Les attaques de masse

Comme à l’usine, depuis l’avènement du fordisme, l’automatisation est devenue la norme. Ce que les cybercriminels ont compris depuis longtemps, c’est que l’automatisation rend le crime scalable. Les attaques de masse, souvent peu sophistiquées, balayent Internet à la recherche d’appareils mal configurés : caméras, imprimantes, routeurs réseau, babyphones, dispositifs de surveillance de l’environnement, machines agricoles, écouteurs ou détecteurs de fumée… En général, toute attaque a pour origine du phishing.

Une fois infectés, ces objets deviennent des « zombies », contrôlés à distance. L’une des attaques de masse emblématiques est, en 2016, due au logiciel malveillant Mirai. Le 21 octobre 2016, aux alentours de 7 h, une société d’infrastructures Internet, Dyn, est visée par une attaque DDoS (déni de service distribué). Une deuxième se produit vers midi, enfin une troisième vague vers 16 h.

Les créateurs — Paras Jha, Josiah White et Dalton Norman —, à travers leurs lignes de codes, mettent à genoux des services comme Twitter, Netflix ou GitHub en s’attaquant à l’infrastructure de Dyn. Impact mondial, coût minime. Les botnets sont soit centralisés, soit contrôlés par niveaux, ou décentralisés, les plus redoutables (Trojan.Peacomm, Stormnet). (Crédits : Ryan Lansdown/Pexels)

« Une semaine plus tard, ils mirent en ligne le code source à disposition partout dans le monde, peut-être dans une tentative de dissimuler leur trace », écrit CloudFlare. Il existe de nombreuses autres attaques de ce genre : NotPetya (2017/Lazarus), WannaCry (2017/Russie), SolarWinds (2020/APT29)…

Attaques chirurgicales

À l’opposé des attaques de masse se trouvent les APT ou Advanced Persistent Threats. Ce sont des offensives ciblées, chirurgicales, menées contre des organisations stratégiques. Qui dit attaques ciblées, sophistiquées et sur un temps persistant, dit forcément des groupes ou entités disposant de moyens considérables. Car elles reposent sur une cartographie précise de la cible, un phishing personnalisé avec du social engineering, et enfin une prise de contrôle discrète.

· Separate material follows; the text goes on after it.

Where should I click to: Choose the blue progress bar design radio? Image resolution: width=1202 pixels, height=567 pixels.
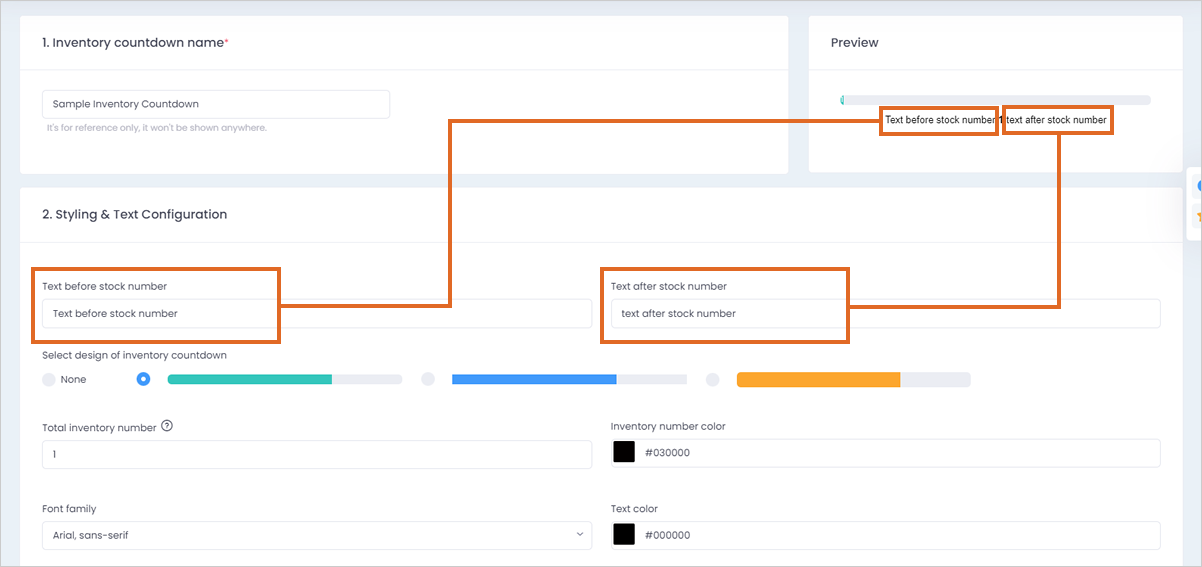tap(428, 379)
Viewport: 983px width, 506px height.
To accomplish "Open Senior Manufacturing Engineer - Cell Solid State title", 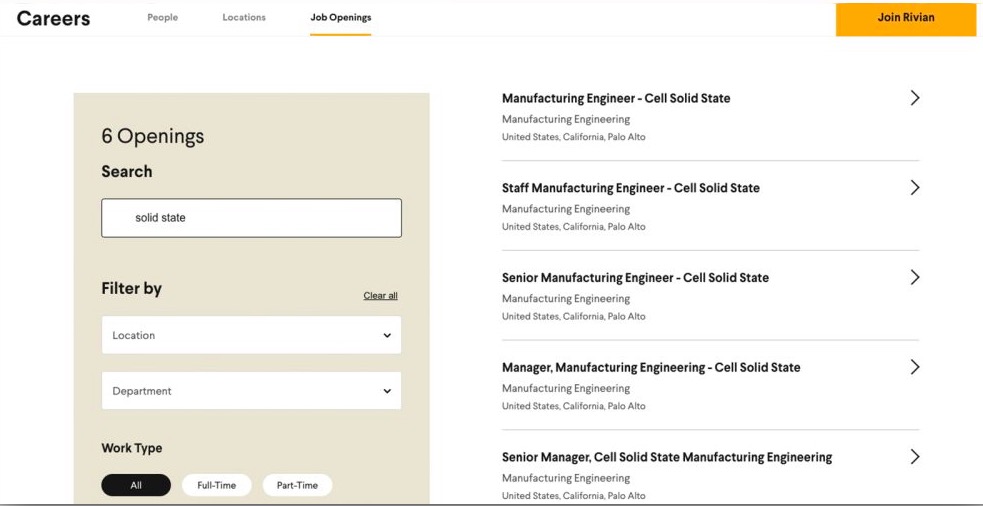I will click(x=635, y=278).
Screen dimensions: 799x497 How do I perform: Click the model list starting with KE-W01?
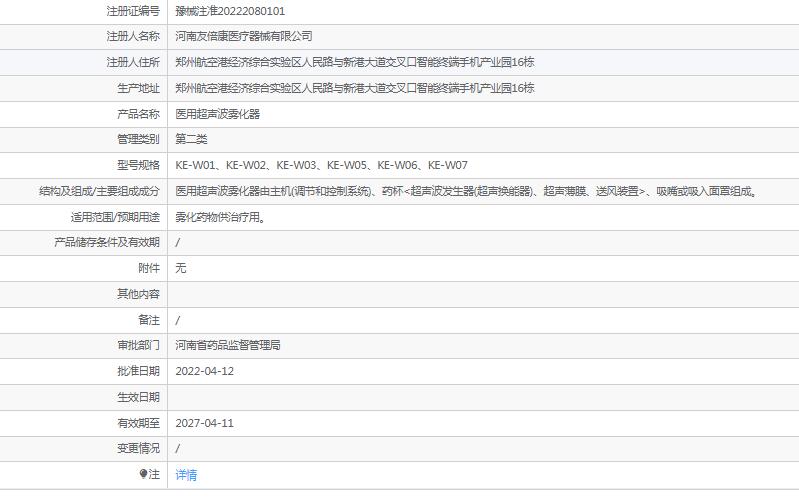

Le protocole est une machine bien huilée. Il commence par de la collecte d’informations publiques (OSINT). Elles proviennent de nos publications volontaires ou des fuites de données. S’ensuit une infection ciblée à travers un e-mail, un SMS, un vocal piège… Arrive la latéralisation. « La phase de déplacement latéral d’une attaque est celle où l’assaillant cherche d’autres systèmes à compromettre sur le réseau », explique Lindsay Kaye, directrice senior de l’Insikt Group de Recorded Future, en charge des résultats opérationnels. Les acteurs malveillants cherchent des accès, d’autres systèmes à infecter ou des informations intéressantes. « Le déplacement latéral se produit avant le dépôt de la charge utile finale, qu’il s’agisse d’un ransomware, d’un malware utilisé avec le soutien d’un État ou d’autres outils malveillants », poursuit Lindsay Kaye sur LeMagIT. Enfin vient l’extraction des données.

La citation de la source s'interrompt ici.